Every weekday morning for three years I drove Oliver to Colonel Gray Senior High School. When we arrived at the school, I would text his educational assistant–usually Dave, but sometimes Jill or Laura or Maritza—so that they’d know to come outside and fetch him to go on their morning constitutional.
We are here, I texted every morning like clockwork:
Oliver turned this into a stirring recitation one morning when we had a little bit of extra time to kill in the car while waiting.
When it came time to pick a subject for tonight’s Artist Trading Cards event at the Confederation Centre of the Arts, We Are Here popped into my mind as a kind of baseline statement of claim for humanity.
The times may be challenging, but we are here. So to speak.
I had a couple of 100 packs of № 1 shipping tags here in the shop, and decided to use those as a starting point (shipping tags come in standard sizes; № 1 are the smallest, at 70 mm by 35 mm).

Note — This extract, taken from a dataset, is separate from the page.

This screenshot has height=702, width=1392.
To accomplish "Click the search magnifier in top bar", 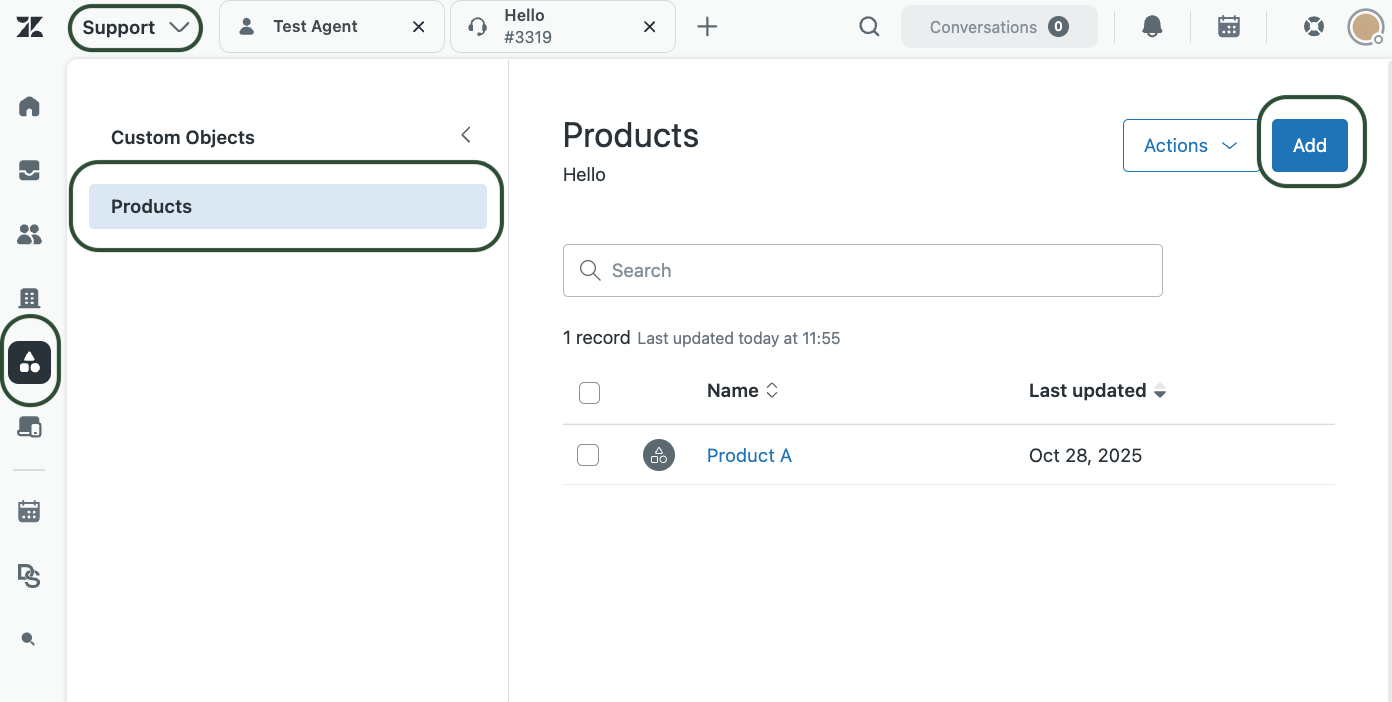I will pyautogui.click(x=868, y=26).
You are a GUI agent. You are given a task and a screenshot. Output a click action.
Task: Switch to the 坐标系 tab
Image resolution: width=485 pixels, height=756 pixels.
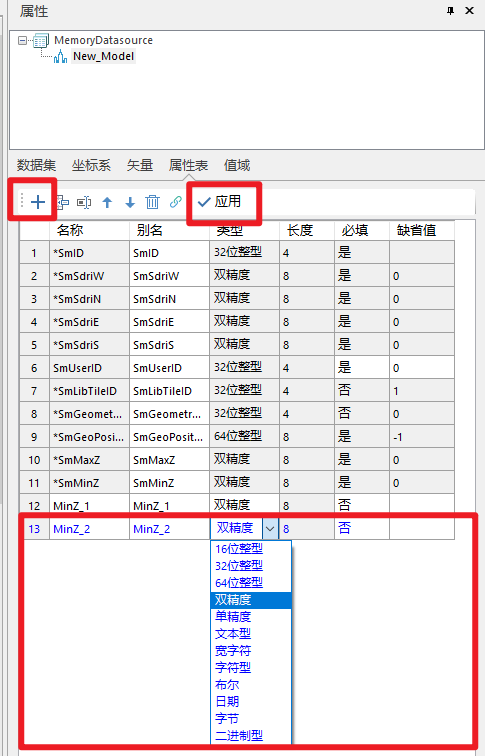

I chose 30 point Futura Bold (acquired in 2015 from Letterpress Things) for the typeface, and Southern Ink Dense Black as the ink. I experimented with using upper and lower case, but opted for all caps for symmetry’s sake.
Shipping tags turn out to be a joy to print on: they’re nice and meaty, easy to get in and out of the press, quick to dry.
I printed 50 each of WE, ARE and HERE:
Once they were printed and dried, I decided that my artist trading card partners would need something to lasso their sets together, so I purchased three boxes of 1 inch silver “loose leaf rings” from Staples:
While I went into this project thinking WE ARE HERE, I realized, as I continued, that there are many combinations that can be made from these three words:
WE ARE HERE WE HERE ARE ARE WE HERE ARE HERE WE HERE WE ARE HERE ARE WE
Mathematically, to calculate the number of permutations in this case, where there are 3 objects combined into sets of 3, you simply add up the integers from 1 to 3, so 1 + 2 + 3, to get 6 possible combinations.
I’ll be trading sets tonight at the Confederation Centre of the Arts, starting at 7:00 p.m. Unfortunately, due COVID, it’s not a public event, so you’ll have to use your imagination to recreate the thrill of the trade.